Dr. Dafoe did deign to speak with the men in blue coveralls who have been erecting the electrical poles around the new hospital across the street. Mind you, the wires themselves are nowhere to be seen. Nor has any of the furniture and supplies arrived. Ivy and I wandered through the new building just yesterday, and, apart from shelving and cabinetry, everything is gleaming white but completely empty.
Within a few minutes, Dr. Dafoe had beetled back over to the Dionne property, heading first to the fields, where we could see him speaking with Oliva Dionne and his father. What passed between them we couldn’t hear, but whatever the doctor said, the Frenchmen seemed to offer little in the way of protest, although I saw the senior M. Dionne rest an arm on his son’s shoulder and he didn’t shrug it away. Returning to the farmhouse, the doctor gathered us all together in our charting quarters beside the kitchen, the air stale and heavy in our lungs. “We are moving the babies today,” he announced, rocking from heel to toe, chest out. “They need clean air, sunshine, and some peace and quiet, away from the dust and germs and crowds. The longer they stay here, the slimmer their chances of survival. I’ve informed M. Dionne, it is my belief, in fact, that some or all of them will perish today.” He paused, and his deep-set eyes roved over each of us in turn, registering our looks of horror. “The hospital is not ready, but it is hygienic and bright. This is the best chance we have to save the quintuplets.”

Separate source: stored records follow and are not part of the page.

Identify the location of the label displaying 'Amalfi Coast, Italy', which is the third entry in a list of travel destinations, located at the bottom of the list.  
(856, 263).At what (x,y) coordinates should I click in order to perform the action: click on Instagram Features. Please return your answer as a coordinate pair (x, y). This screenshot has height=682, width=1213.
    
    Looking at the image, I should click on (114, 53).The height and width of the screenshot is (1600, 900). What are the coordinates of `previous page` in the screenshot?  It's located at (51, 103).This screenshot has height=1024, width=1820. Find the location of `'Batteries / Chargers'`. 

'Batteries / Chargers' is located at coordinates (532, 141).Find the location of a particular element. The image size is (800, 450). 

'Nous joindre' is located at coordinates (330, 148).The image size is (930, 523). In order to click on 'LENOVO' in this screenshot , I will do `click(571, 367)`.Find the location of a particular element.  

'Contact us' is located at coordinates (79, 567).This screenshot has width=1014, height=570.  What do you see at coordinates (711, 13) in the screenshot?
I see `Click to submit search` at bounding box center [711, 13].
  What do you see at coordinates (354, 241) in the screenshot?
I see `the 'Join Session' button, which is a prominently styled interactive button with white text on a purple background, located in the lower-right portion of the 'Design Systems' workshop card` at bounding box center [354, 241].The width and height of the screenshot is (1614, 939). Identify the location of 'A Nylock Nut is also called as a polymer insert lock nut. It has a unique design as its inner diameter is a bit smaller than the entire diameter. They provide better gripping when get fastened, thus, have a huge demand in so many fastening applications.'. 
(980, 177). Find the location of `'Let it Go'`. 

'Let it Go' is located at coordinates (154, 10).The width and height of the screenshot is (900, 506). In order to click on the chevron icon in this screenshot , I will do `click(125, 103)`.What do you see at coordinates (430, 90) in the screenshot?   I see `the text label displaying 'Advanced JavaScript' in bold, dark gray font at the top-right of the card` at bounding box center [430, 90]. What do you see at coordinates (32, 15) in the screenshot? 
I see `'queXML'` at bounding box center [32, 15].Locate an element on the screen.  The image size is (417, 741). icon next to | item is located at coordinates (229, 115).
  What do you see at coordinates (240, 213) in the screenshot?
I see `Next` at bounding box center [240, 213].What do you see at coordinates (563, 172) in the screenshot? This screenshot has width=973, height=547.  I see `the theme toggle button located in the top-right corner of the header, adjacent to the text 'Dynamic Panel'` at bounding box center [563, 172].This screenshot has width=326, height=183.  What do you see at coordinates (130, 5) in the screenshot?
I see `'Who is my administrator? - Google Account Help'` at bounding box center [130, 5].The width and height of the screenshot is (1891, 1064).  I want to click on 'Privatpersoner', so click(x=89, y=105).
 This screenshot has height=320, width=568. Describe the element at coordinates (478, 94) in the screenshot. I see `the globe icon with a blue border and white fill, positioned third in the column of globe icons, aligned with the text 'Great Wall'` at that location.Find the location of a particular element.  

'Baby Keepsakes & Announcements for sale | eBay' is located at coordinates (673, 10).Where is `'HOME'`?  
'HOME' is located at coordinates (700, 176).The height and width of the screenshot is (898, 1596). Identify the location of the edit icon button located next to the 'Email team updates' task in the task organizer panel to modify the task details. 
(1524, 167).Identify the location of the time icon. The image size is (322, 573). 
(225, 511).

At 2:00 in the afternoon, we bundled the babies in fresh sheets and blankets and readied ourselves to rush them across the street. A steady drizzle was falling, and the wind had whipped up, carrying the first real sting of autumn frost. Oliva Dionne stood with his father in the shadow of the porch, their faces inscrutable. None of the children came to watch, which was a blessing—perhaps they’d been herded upstairs by Mme. Dionne, because she, too, was absent.